2.) Don’t you hate it when a player takes a dive? It’s annoying and it soils the game. Faking an injury just to gain an advantage is so dishonest. A dive usually has fans of both teams up in arms. As educators it is so important to maintain our integrity because when we take a dive, the ones who suffer are our students.
3.) It’s hard not to notice the grand display of national pride. It’s fun and it’s festive! Wearing red, white, and blue might be a small gesture but when an entire stadium is doing it, it can be a game changer. Take pride in all the little things you do in your classroom. It could make a huge difference.

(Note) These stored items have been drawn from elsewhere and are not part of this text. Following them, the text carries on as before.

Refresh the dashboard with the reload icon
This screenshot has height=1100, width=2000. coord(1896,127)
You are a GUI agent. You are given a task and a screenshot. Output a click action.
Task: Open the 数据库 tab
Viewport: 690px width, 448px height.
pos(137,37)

4.) Anyone watch the Switzerland v. Ecuador game on Saturday, June 14? That game set a new record as the Swiss scored a game winning goal in the third minute of stoppage time. The lesson here: Never give up! How many times have we heard students say, “I’ll never get it.”? Let’s teach our kids what perseverance can do!
5.) Soccer is a sport of second chances. Yes, there are certain fouls that will get you an automatic red card, but most of the time, we see a yellow card, a warning. We get a second chance to play well. But what the card system teaches us is that we have to learn from our mistakes because mistakes have consequences. Getting two yellow cards in a game will equal a red. You are sent off the pitch leaving your team to play down a person.

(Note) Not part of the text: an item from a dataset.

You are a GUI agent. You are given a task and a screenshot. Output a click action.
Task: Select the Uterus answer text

6.) I BELIEVE THAT WE WILL WIN! The US team is chanting it. The fans are chanting it. Twitter is chanting it. Belief in oneself is not everything but it’s a huge help. That mental edge can be a factor in a match. I’m pretty sure Switzerland believed in themselves (see point #4). Ask any teacher you know and they will tell you that confidence can be the difference in whether a student passes or fails an exam. Empower you students to believe in themselves in all that they do.

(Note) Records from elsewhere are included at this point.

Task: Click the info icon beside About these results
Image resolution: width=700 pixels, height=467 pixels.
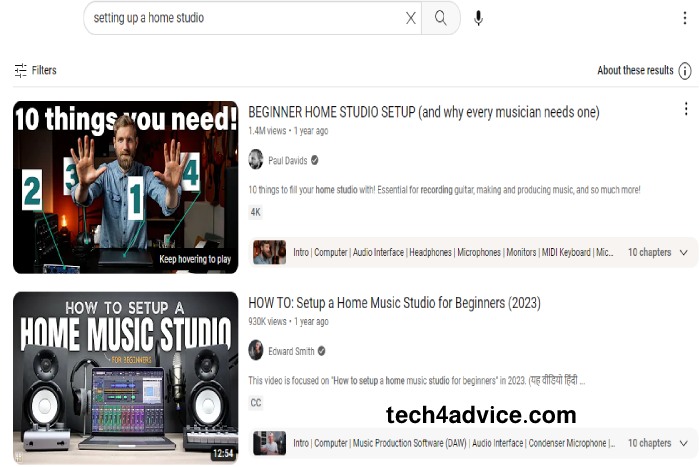Action: click(685, 71)
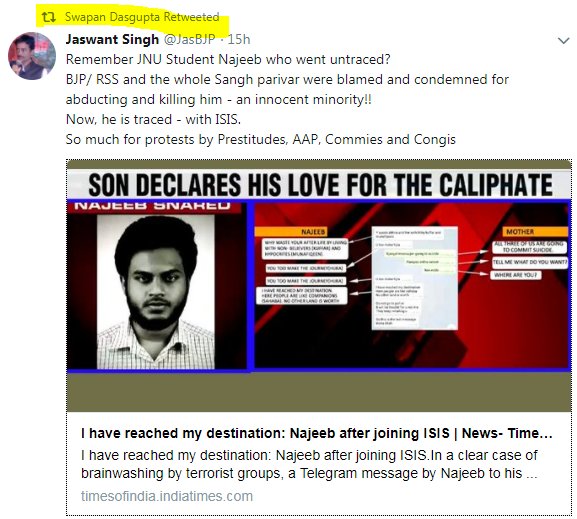This screenshot has width=577, height=519.
Task: Click the chat screenshot in card image
Action: pyautogui.click(x=415, y=278)
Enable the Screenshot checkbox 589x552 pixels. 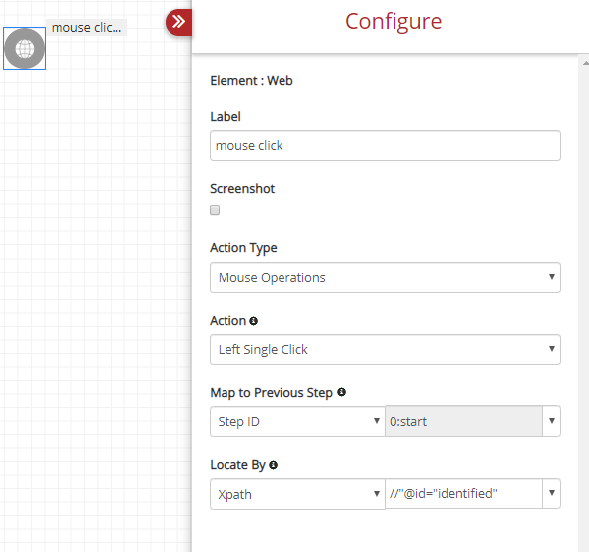215,210
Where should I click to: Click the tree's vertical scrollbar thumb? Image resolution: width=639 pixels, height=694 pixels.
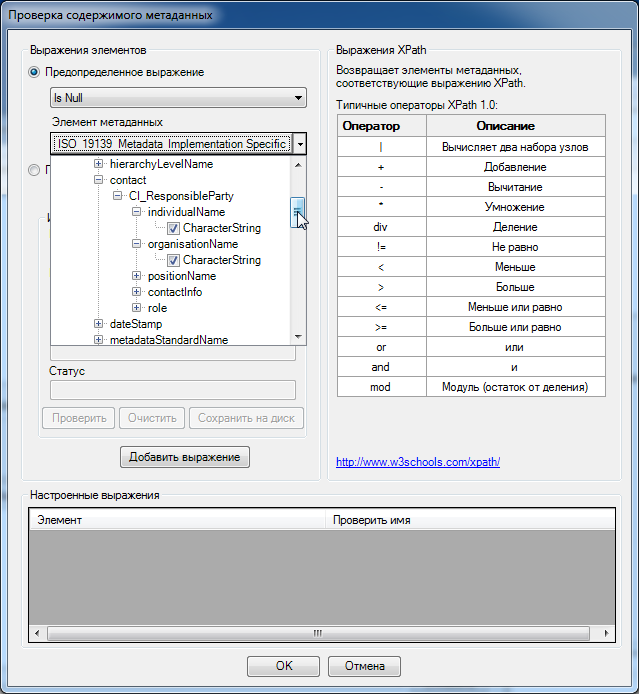point(298,212)
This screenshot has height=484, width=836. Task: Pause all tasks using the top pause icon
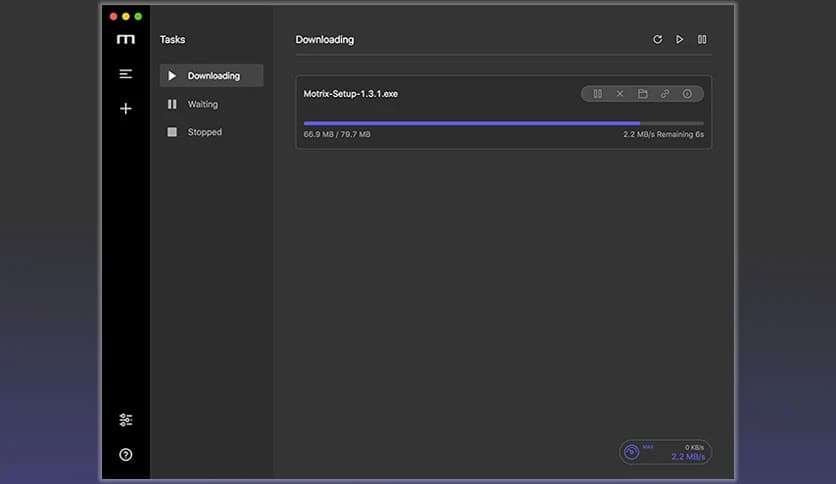click(702, 40)
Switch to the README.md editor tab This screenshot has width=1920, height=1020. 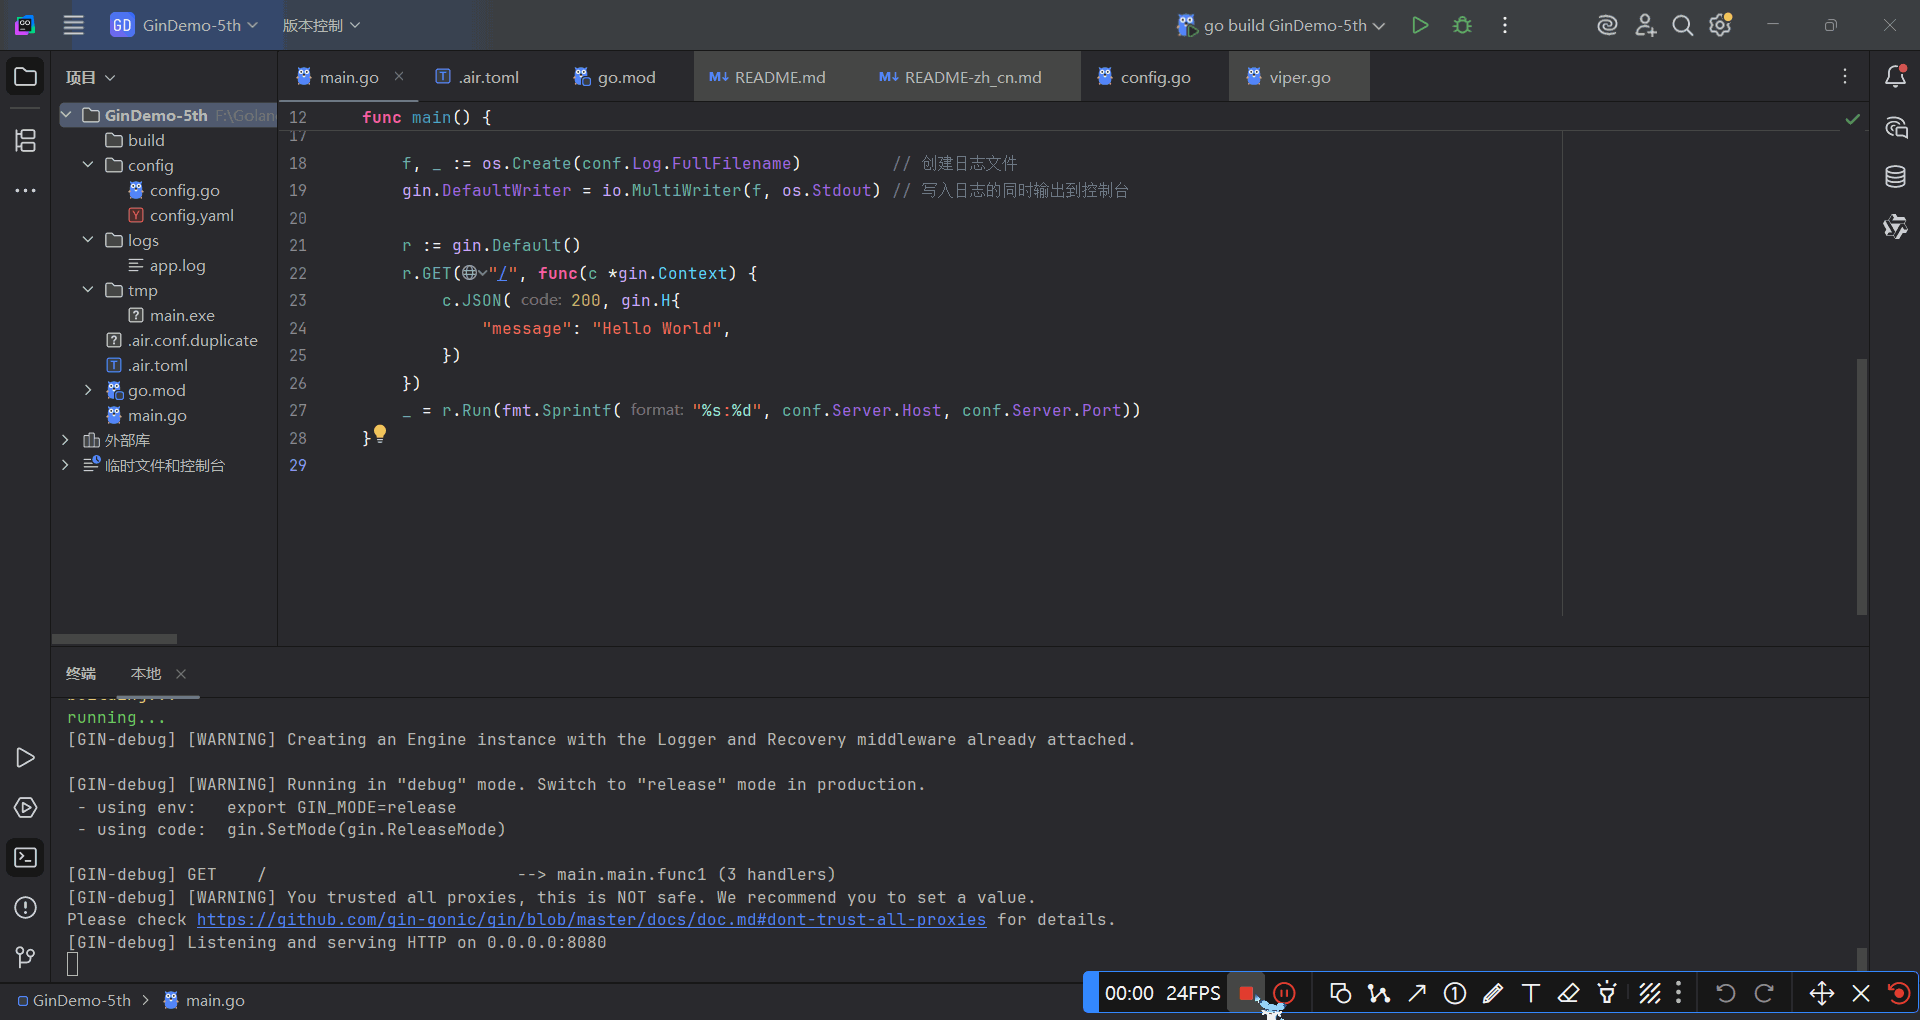[779, 77]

Of course, I’ve also thought about how you could incorporate the World Cup into the classroom. Being that most schools are already done for the year (or almost there!), it would be hard to use the World Cup to teach across the curriculum but it was certainly fun to think about all the great things History, Geography, Social Studies, Foreign Language, and Physical Education teachers could be doing in their classrooms. How are you celebrating the World Cup?